▸ **Work item**:
Every line of the records that holds the word "screenshot" should be copied out.

▸ **Records to use**:
*****
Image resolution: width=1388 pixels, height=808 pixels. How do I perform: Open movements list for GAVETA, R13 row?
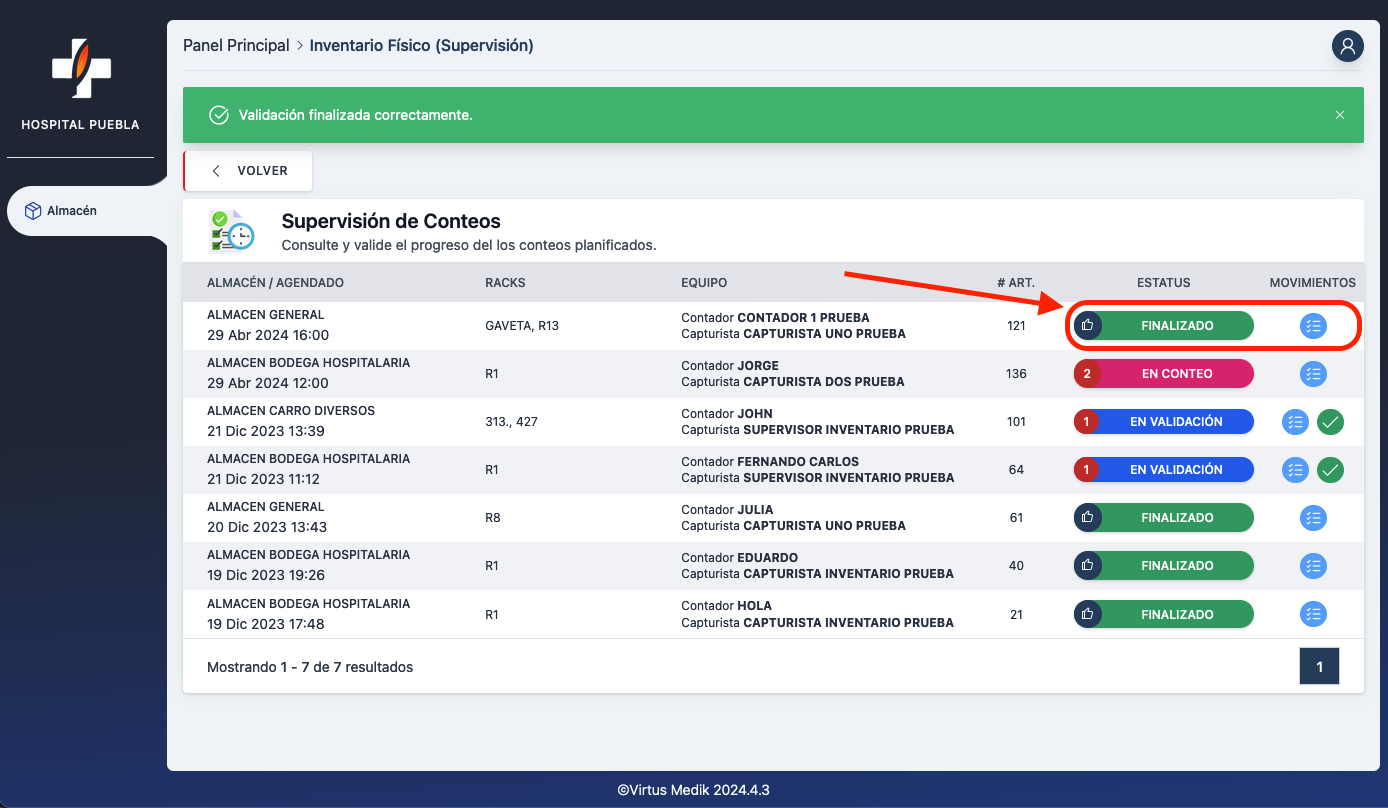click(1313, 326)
*****
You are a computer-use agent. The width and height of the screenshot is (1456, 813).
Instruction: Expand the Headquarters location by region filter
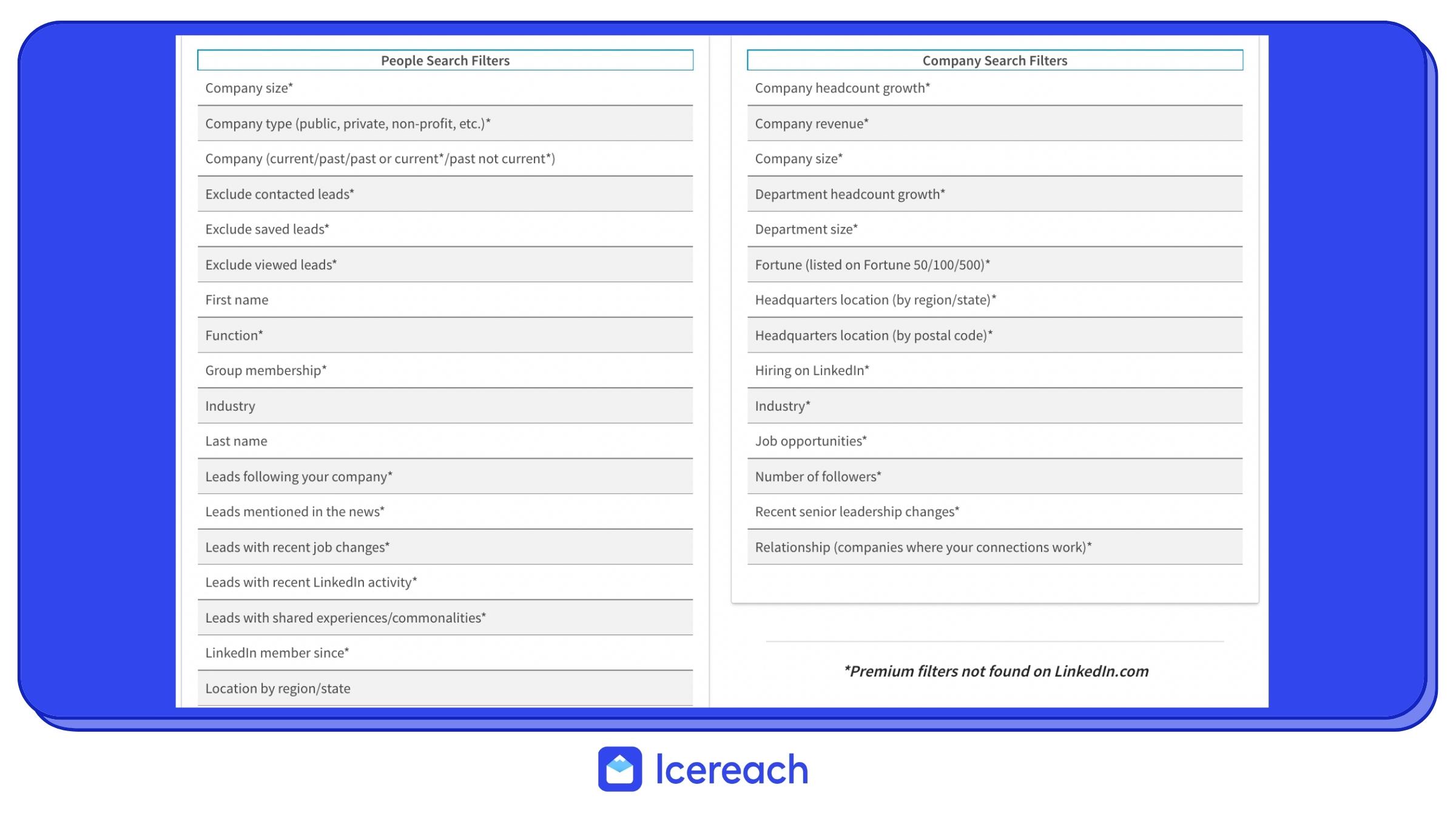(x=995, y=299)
*****
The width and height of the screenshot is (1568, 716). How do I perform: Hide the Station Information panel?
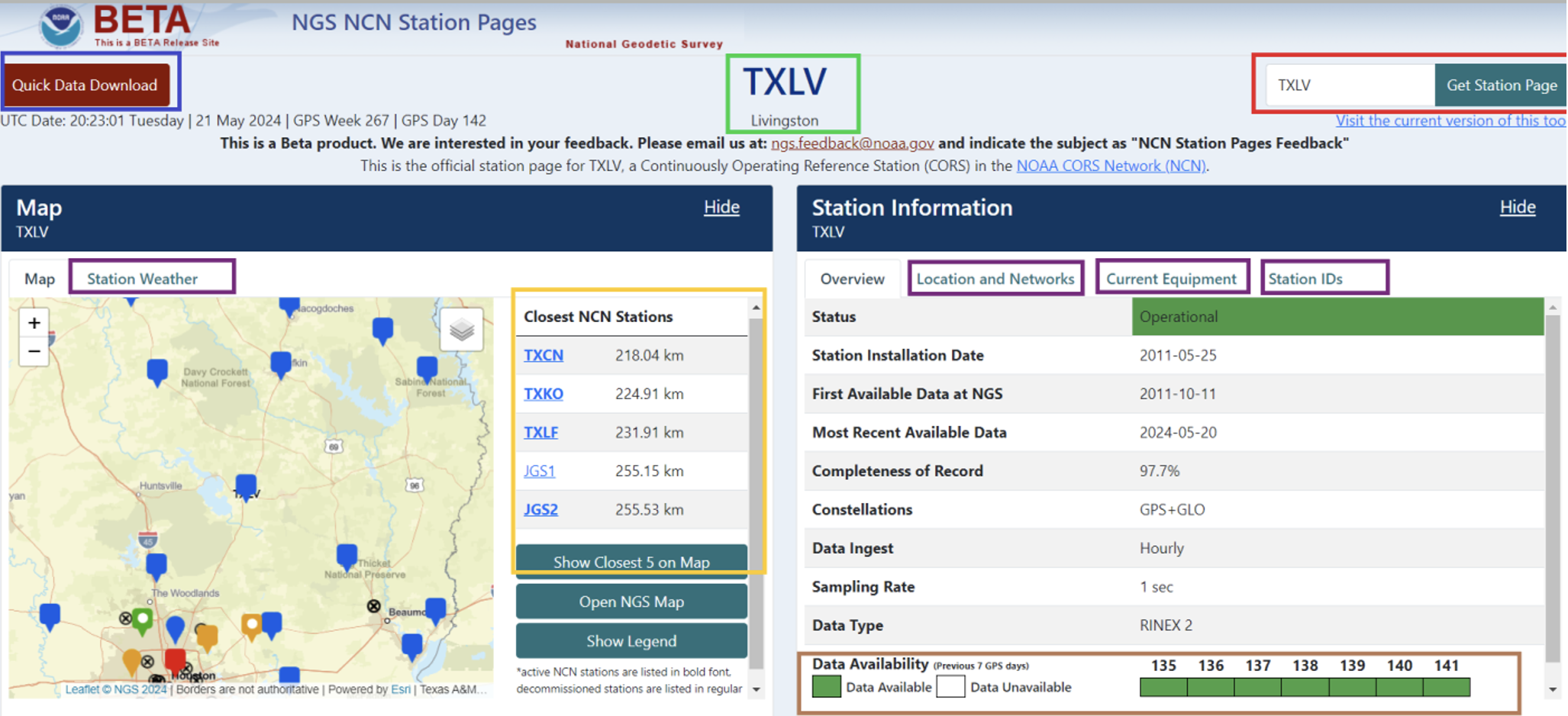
*****
▸ **Expected answer**:
You are a computer-use agent. The width and height of the screenshot is (1456, 813).
The width and height of the screenshot is (1568, 716). How do I perform: Hide the Station Information panel?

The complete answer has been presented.